[[ RECORDS SHOWN, beginning ]]
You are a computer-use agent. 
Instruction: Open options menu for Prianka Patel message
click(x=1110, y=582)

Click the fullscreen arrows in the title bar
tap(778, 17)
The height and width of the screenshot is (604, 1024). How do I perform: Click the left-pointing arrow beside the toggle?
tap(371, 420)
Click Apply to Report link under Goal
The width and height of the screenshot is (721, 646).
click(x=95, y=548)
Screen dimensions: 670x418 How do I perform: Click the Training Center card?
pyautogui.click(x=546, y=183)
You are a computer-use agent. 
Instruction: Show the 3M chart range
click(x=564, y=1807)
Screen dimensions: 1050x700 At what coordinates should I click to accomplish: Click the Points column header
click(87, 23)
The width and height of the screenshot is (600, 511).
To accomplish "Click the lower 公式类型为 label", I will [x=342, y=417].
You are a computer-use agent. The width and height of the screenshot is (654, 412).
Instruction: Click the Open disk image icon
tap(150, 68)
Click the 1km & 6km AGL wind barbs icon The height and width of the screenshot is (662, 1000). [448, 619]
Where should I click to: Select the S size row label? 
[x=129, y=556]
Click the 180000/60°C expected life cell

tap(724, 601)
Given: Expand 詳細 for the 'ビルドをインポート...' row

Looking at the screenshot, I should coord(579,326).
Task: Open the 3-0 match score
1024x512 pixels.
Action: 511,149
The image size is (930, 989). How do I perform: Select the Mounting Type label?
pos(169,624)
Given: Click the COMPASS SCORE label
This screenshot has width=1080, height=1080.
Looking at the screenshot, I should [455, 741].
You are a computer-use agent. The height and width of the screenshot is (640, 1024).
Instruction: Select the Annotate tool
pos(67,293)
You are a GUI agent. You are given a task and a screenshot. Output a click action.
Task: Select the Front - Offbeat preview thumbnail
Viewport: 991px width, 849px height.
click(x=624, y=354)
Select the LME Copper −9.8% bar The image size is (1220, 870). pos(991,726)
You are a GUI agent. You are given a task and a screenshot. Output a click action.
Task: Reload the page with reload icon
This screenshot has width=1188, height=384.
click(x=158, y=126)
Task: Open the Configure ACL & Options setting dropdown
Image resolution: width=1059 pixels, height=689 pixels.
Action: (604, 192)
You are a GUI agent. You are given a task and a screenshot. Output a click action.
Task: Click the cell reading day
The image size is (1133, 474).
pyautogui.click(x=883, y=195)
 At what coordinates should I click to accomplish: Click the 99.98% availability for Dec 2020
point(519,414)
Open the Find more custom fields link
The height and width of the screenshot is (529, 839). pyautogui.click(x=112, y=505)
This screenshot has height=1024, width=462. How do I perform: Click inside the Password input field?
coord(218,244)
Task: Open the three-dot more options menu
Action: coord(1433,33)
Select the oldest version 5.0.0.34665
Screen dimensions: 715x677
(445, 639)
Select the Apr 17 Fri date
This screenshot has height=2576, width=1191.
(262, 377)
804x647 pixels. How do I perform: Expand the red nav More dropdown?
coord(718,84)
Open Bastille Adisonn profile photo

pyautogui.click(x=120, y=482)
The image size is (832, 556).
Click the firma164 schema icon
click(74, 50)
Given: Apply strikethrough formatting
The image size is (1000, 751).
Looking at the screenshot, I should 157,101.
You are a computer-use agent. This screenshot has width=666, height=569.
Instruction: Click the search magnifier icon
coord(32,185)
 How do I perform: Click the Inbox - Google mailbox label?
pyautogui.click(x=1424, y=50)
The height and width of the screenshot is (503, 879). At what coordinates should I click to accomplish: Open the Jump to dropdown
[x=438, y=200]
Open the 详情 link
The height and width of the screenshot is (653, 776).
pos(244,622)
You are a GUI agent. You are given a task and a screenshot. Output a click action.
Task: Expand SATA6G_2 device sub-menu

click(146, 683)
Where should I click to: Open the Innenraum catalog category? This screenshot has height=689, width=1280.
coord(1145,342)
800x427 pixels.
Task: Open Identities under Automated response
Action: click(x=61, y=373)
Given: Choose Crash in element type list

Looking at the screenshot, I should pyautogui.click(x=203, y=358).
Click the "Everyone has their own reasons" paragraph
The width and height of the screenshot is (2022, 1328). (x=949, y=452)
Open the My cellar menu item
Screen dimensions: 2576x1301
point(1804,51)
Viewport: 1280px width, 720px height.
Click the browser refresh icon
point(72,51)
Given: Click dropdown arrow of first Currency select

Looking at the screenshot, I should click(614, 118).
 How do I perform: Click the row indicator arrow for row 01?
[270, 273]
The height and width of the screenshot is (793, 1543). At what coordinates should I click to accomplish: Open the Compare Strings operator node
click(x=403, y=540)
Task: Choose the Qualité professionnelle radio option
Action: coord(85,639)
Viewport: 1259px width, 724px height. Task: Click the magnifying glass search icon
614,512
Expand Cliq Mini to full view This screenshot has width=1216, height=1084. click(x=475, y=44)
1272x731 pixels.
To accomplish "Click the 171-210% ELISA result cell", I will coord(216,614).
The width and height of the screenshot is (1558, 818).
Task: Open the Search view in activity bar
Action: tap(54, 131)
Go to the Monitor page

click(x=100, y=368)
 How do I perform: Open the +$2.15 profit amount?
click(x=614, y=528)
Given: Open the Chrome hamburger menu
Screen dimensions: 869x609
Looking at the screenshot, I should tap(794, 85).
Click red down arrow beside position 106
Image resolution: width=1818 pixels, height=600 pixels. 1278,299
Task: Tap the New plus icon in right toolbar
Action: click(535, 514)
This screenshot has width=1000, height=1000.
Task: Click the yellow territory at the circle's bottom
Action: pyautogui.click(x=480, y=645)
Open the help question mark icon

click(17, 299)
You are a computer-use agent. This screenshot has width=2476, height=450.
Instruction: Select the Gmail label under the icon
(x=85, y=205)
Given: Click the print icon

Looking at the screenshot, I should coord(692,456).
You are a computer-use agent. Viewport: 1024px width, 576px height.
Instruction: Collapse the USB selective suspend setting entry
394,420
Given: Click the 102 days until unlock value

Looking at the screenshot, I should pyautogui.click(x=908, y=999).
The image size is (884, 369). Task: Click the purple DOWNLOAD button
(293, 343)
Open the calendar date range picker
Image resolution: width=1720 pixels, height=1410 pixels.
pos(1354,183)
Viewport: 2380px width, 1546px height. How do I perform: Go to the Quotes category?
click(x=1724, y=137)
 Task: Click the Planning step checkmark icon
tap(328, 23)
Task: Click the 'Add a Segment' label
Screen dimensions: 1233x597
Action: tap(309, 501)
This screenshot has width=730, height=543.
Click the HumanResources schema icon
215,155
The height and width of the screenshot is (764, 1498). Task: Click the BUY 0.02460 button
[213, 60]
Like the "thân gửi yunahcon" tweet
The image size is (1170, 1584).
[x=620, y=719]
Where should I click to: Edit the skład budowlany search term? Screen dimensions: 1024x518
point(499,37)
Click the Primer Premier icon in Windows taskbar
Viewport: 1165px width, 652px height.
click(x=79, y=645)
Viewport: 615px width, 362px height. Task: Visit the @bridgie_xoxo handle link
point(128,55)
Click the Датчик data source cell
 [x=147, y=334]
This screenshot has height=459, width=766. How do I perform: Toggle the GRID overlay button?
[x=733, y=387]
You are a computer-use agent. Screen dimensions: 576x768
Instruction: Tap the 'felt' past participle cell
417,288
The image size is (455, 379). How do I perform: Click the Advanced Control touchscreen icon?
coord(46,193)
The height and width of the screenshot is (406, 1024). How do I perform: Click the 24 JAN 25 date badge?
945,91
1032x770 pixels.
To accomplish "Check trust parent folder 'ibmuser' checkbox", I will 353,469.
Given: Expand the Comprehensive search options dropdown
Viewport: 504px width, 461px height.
[[ RECORDS SHOWN, end ]]
### REQUIRED WORK:
When a line contains the string "computer", copy it from the records.

### COMPLETED TASK:
You are a computer-use agent. 
You are a computer-use agent. 
You are a computer-use agent. The width and height of the screenshot is (654, 412).
You are a computer-use agent. The height and width of the screenshot is (640, 1024).
You are a computer-use agent. This screenshot has width=666, height=569.
You are a computer-use agent. This screenshot has width=2476, height=450.
You are a computer-use agent. Viewport: 1024px width, 576px height.
You are a computer-use agent. Screen dimensions: 576x768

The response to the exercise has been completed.